Operating Loss and Operating Margin
Operating loss narrowed significantly to $0.5 million from $1.4 million in the prior-year quarter, driven by the revenue increase and tighter cost control. The operating margin came in at a negative figure of 7.3% in the fourth quarter of fiscal 2024, while the prior-year quarter witnessed the metric at a negative figure of 23.5%.
Net Loss and Non-GAAP Metrics
GAAP net loss for the fourth quarter of fiscal 2024 was $0.4 million, narrowing from the $1.3 million loss in the fourth quarter of fiscal 2023. On a non-GAAP basis, the company incurred a net loss of $0.4 million for the quarter, wider than the $0.2 million in the same period last year.
Balance Sheet Position (As of June 30, 2024)
MiT reported a cash balance of $5.3 million, down from $6.6 million at the end of fiscal 2023.
Total assets stood at $10.5 million at the close of fiscal 2024 compared to $13.3 million a year earlier.
Current lease liability came in at $0.2 million, down from $0.3 million in fiscal 2023.

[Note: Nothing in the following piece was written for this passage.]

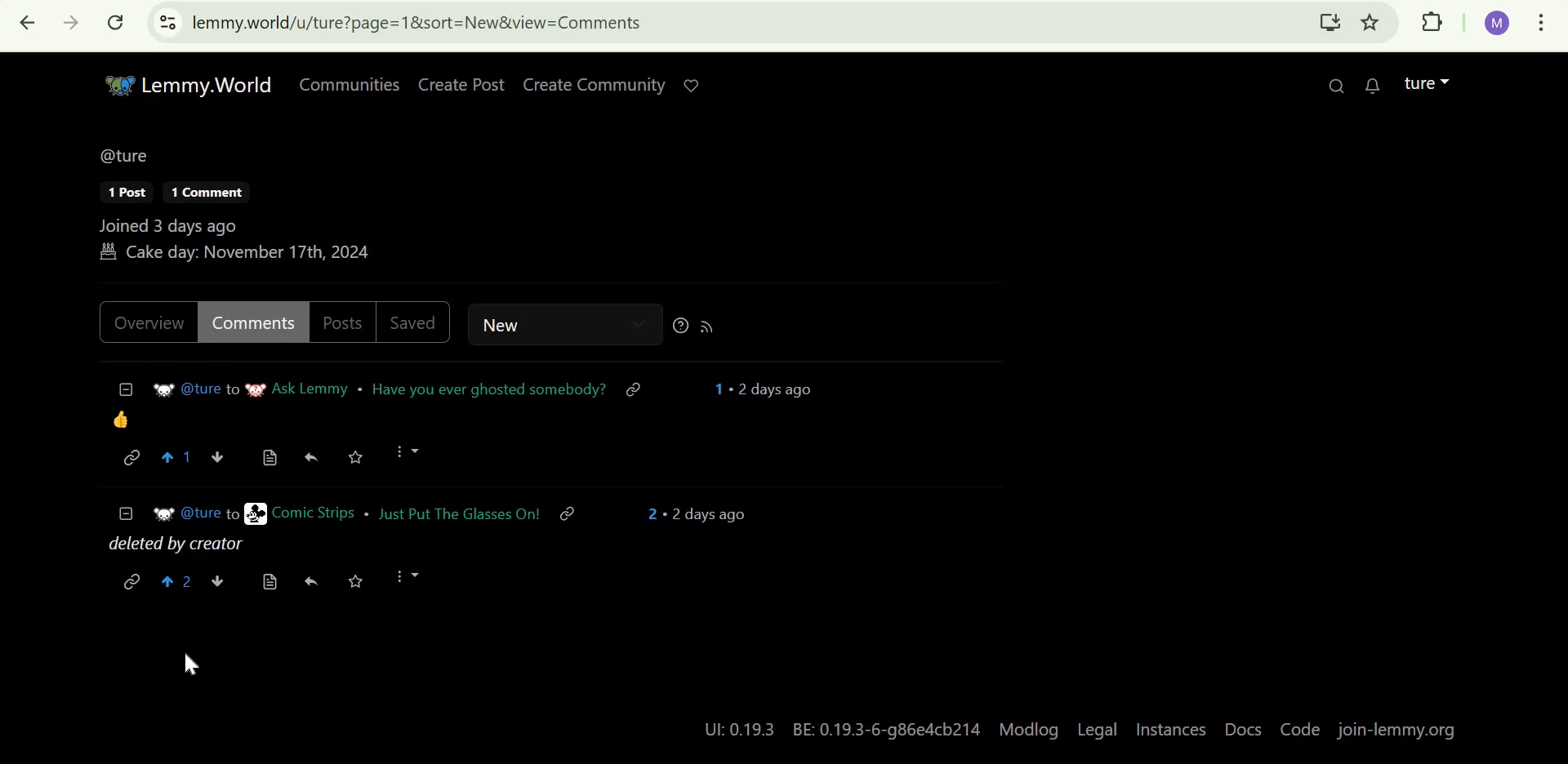 The image size is (1568, 764). What do you see at coordinates (343, 320) in the screenshot?
I see `posts` at bounding box center [343, 320].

Stockholders’ equity was $5.7 million, down from $7.6 million in fiscal 2023.
Operating Cash Flows
Net cash used in operating activities amounted to $0.8 million in fiscal 2024, while fiscal 2023 witnessed $0.3 million of net cash provided by operations.
Share Repurchase Update
The company bought back over 758,000 shares in fiscal 2024. This reflects management’s confidence in the company’s long-term prospects, with a clear belief that the stock remains undervalued.
Fiscal 2024 Update
MiT’s revenues were slightly down by 0.3%, totaling $20.1 million compared to $20.2 million in fiscal 2023.
Gross profit decreased by 11.8% to $4.7 million, with the gross margin for fiscal 2024 at 23.3%, down from 26.3% in fiscal 2023.
The operating loss narrowed to $1.6 million from $2 million in fiscal 2023, with the operating margin coming in at a negative figure of 7.7%, signaling more efficient operations despite headwinds in earlier quarters.
GAAP net loss was $1.4 million, narrower from $1.8 million in fiscal 2023, while the non-GAAP loss widened to $1.4 million from $0.7 million. The increase in non-GAAP losses reflects adjustments for stock compensation and other non-recurring items.
Management Guidance
Management expressed optimism about the future of the cinema and entertainment industries, projecting strong growth opportunities over the next three years. The cinema industry is undergoing a major upgrade cycle, with tens of thousands of projectors needing replacement or refurbishment. MiT is well-positioned to capture a share of this market, with potential sales from a single medium-sized customer alone estimated at $15-$25 million over four years.
In addition, the company sees further growth potential from cinemas expanding into live events, Esports, and corporate rentals, markets that require MiT’s versatile high-performance equipment.
Management also highlighted the importance of premiumization within theaters, with major chains committing billions of dollars to upgrades, which should directly benefit MiT’s revenue and margin performance in the coming years.
Other Developments
It continued to make significant strides in developing new products and services aimed at enhancing the movie-going experience. The company’s key innovations, such as MiTranslator and E-Caddy, are expected to drive future growth through high-margin, recurring revenue streams. These products are currently progressing toward commercialization, with testing ongoing at several major theater circuits.
The company is also benefiting from strategic moves within the broader industry, such as Sony Pictures' acquisition of Alamo Drafthouse, which underscores the positive outlook for theatrical releases and the potential for MiT to expand its presence in premium cinema technologies.